Yemen: Almost two years after a resolution was first introduced, efforts in the United States Congress to end American support for the war in Yemen came to an unsuccessful end this week. The proposed legislation, which invoked for the first time a 1973 law that gives Congress the power to end US military interventions it did not authorise, was a signature away from becoming legally binding. Instead, the Senate on Thursday failed to overturn Donald Trump’s veto, effectively ending US lawmakers’ hard-fought attempt to force the president to end American assistance to the Saudi-led coalition in Yemen. (Middle East Eye)
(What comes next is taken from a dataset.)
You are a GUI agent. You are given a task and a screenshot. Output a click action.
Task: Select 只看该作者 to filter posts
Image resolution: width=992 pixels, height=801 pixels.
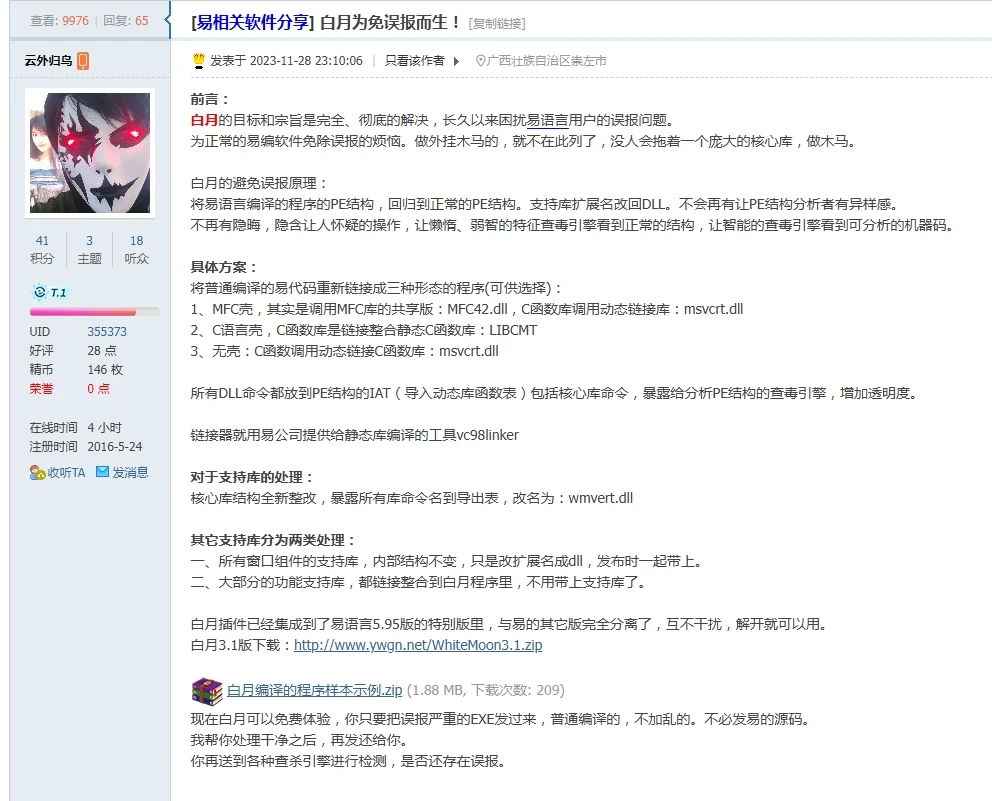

Tunisia: Tunisian politicians say they are once again feeling the repercussions of the civil war next door – and fear even further blowback. The impact of the war on Libya’s neighbour has ebbed and flowed since the overthrow of longtime leader Muammar Gaddafi in 2011, largely affecting trade between the two countries and sending waves of migrants into Tunisia. But with Haftar’s latest offensive, lawmakers say there has been a notable increase of refugees into Tunisia. (Middle East Eye)

Saudi Arabia: Four more women’s rights activists have been temporarily freed in Saudi Arabia, bringing the total to seven in two months. UK-based Saudi rights organisation ALQST said Hatoon al-Fassi, Amal al-Harbi, Maysaa al-Manea, and Abeer Namankani were all released, with reports a fifth had also been let out. They are among 11 women held for about a year on charges related to the country’s cyber-crimes law. Saudi officials are yet to comment. The terms of their release and when they will return to jail are unclear. (BBC)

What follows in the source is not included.